An albatross has taken flight on Guadalupe Island, 241 kilometers off the west coast of Baja California, confirming the success of an audacious biological conservation project between the United States and Mexico.
The project led by Mexican nonprofit Island Ecology and Conservation Group (GECI) and U.S. nonprofit Pacific Rim Conservation aims to find a new habitat where the albatross can be safe from the rising sea levels that threaten their survival.
About 95% of the world’s black-footed albatrosses (Phoebastria nigripes) are found on the Hawaiian islands in the north Pacific Ocean. The 3-kilogram seabirds, which nest on low-lying sandy beaches, are particularly vulnerable to sea level rise and flooding: on one island a two-meter sea level rise over the next century would flood up to 91% of nests.
However, Guadalupe Island offers nesting sites on higher ground. It is also familiar territory for the high flyers who were previous residents to the island, which has become a fitting home again after conservationists have worked over the last 20 years to eradicate invasive species.
The first ascent of Snowflake — the bird that took flight on June 16 — was the culmination of a long journey: in January the young albatross was one of 21 eggs flown 6,000 kilometers on a commercial airline from Midway Atoll island. They stopped in Honolulu, Hawaii, before being transferred to San Diego, California, then to Tijuana, Baja California, before finally reaching Guadalupe Island.
In February, 18 eggs hatched on Guadalupe thanks to years of planning, dozens of permits from both countries and half a million dollars in funding from several nongovernmental organizations, not to mention the extra hurdles negotiated through the Covid-19 pandemic.
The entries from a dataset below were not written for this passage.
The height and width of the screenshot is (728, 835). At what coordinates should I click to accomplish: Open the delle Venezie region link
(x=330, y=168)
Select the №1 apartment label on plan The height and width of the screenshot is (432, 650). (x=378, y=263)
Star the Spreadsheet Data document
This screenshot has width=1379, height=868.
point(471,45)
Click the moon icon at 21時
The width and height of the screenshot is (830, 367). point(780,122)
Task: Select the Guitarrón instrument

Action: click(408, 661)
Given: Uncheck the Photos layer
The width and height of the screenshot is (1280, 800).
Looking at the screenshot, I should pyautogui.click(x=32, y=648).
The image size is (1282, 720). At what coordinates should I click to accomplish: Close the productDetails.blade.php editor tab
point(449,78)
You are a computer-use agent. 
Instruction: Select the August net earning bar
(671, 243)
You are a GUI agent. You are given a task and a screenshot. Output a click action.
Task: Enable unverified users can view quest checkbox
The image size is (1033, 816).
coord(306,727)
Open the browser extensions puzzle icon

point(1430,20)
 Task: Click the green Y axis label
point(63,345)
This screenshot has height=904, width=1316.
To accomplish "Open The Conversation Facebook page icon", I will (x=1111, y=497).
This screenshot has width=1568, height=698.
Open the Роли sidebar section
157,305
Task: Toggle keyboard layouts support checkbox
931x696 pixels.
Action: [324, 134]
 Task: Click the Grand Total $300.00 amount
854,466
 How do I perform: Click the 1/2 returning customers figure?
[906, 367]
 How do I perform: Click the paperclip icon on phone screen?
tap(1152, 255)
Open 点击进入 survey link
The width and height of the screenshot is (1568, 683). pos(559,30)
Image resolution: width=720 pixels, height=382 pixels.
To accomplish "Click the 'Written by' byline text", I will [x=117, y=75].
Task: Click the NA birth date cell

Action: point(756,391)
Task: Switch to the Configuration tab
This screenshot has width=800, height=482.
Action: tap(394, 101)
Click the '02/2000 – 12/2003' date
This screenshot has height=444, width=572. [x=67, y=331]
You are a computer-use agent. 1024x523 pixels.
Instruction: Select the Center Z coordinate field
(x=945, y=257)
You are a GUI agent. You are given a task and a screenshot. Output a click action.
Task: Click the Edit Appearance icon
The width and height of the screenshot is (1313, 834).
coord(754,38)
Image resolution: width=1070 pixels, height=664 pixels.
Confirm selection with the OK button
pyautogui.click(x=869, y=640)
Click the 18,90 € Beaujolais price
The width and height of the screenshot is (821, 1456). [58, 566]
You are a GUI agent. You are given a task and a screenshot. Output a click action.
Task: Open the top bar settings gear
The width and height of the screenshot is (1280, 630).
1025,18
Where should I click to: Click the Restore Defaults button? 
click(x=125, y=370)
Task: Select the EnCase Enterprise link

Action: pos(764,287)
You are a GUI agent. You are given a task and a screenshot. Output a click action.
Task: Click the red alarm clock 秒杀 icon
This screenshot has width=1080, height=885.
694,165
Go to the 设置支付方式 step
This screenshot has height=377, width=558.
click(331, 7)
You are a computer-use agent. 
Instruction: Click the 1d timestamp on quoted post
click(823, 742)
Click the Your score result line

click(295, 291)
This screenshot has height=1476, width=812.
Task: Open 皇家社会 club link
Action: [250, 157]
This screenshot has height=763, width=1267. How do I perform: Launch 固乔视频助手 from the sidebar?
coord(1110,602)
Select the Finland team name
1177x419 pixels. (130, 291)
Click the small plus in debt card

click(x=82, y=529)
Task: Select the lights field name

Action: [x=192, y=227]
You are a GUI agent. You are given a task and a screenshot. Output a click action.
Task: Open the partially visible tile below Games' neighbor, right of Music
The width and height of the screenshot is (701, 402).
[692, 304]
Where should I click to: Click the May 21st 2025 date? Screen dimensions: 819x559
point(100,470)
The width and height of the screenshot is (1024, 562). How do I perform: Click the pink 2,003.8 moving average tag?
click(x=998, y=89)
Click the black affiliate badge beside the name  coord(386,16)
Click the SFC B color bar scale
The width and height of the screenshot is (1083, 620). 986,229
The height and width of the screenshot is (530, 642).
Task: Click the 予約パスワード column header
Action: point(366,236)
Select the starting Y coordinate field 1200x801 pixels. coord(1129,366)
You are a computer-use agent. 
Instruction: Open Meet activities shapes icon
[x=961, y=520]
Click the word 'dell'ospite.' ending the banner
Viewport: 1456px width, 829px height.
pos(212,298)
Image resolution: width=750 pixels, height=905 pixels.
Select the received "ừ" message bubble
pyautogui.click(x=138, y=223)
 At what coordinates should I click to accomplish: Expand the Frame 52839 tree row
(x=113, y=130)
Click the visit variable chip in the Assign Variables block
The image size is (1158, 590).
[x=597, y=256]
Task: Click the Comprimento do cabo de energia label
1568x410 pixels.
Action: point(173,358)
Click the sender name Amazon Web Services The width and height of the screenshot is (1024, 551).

Julio Hernández Montoya, a conservation biologist at GECI, said the project was spurred on by a sense of urgency: in Hawaii the birds “were destined to drown,” he said.
“[The effort] was quite a feat … It fills us with astonishment and joy,” he added.
Eric VanderWerf, a bird biologist at Pacific Rim Conservation, admitted the plan was a bold one. “The idea [of transporting the birds across the Pacific] was a little bit wild … Doing all that in the midst of the pandemic … I still can’t believe we did it,” he said.
Despite being transferred from a tropical environment to a dry one, the birds are faring fine: “The albatross don’t care … They can do fine in either one,” VanderWerf added.
The team plans to bring 80 more black-footed albatross eggs to Guadalupe Island over the next few years.